His observation came barely a week after Chhatisgarh Chief Minister Raman Singh faced the charges of getting a person beaten by the cops.In fact,a 28-year-old youth Congress activist of the Chhastisgarh unit, Anwar Hussain, had alleged that he was arrested and brutally beaten up by the cops after he had questioned Singh at a farmer’s rally in Raipur on October 7.

When Hussain questioned the chief minister on issues connected with his government’s agricultural policy in the presence of Union Agriculture Minister Sharad Pawar, Singh  ordered the police to take him away saying he was drunk.
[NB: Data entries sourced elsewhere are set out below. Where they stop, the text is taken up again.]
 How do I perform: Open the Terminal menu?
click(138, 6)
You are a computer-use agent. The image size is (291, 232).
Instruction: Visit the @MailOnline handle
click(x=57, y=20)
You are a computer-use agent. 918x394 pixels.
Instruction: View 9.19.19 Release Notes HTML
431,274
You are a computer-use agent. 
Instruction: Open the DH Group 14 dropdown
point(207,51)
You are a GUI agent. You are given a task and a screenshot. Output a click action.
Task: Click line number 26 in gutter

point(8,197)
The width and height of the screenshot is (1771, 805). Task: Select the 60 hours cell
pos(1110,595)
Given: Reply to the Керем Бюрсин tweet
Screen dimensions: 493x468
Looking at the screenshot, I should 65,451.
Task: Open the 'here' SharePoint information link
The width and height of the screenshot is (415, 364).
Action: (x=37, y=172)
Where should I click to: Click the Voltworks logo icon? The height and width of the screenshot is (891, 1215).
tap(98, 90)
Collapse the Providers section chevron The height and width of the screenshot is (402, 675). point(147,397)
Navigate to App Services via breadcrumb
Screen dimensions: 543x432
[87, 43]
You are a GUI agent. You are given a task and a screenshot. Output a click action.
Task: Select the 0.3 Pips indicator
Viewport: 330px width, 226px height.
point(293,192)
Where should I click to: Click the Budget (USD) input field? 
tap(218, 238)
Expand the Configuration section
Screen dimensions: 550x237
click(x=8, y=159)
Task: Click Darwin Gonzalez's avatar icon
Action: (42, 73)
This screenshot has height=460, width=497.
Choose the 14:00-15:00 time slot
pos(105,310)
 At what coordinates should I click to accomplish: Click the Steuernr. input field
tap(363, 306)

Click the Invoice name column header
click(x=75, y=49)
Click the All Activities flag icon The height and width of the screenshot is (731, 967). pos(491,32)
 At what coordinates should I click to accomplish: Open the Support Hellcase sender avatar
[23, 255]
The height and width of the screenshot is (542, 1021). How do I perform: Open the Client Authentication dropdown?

Sadly,Singh failed to realize that his undemocratic action would only leave the youth with a rupture in his ear drum following the beating he received from the cops.But this was not an isolated case of the state functionary losing patience to turn undemocratic.

Union Law Minister Salman Khurshid did the same.As if he was infected by the ‘Kolveri Di bug’ on October 16 when he dared anti-corruption activist Arvind Kejriwal to visit his home town Farrukhabad and let him also return from Farrukhabad, a rhetoric interpreted by Kejriwal as a threat to eliminate him for accusing the minister and his wife of corruption.

“Let them come and visit Farrukhabad. But let them also return from Farrukhabad. I have been made the law minister and asked to work with the pen. I will work with the pen but also with blood,” Khurshid had said soon after Kejriwal and a TV channel broke news that his NGO—Dr Zakir Hussain Memorial Trust— had ‘bungled’ funds in the name of supplying materials for the handicapped.

This is not all.West Bengal Chief Minister Mamata Banerjee had got an academic arrested for lampooning her in the social media.Subequently,she had directed the police to arrest a farmer who had the audacity to ask her a question at a public meeting at Belpahari.

Banerjee, who had soft corner for the Maoists during the left-front rule in the eastern state,had dubbed the farmer as a ‘Maoist’ and had got him handcuffed.
These cases not only damage reputation of the elected representatives,but also erode legitimacy of democratic system.So much so that disgruntled citizens preferred to vent their anguish by hurling  shoes at the then Union Home Minister P Chidambaram, senior BJP leader L K Advani and Bihar Chief Minister Nitish Kumar and even slapped Union Agriculture Minister Sharad Pawar.

A quote by Swami Vivekanand can sum up the quid pro quo between the executive and the voters —–“Can there be anything worse than losing sight…..Yes, losing vision.”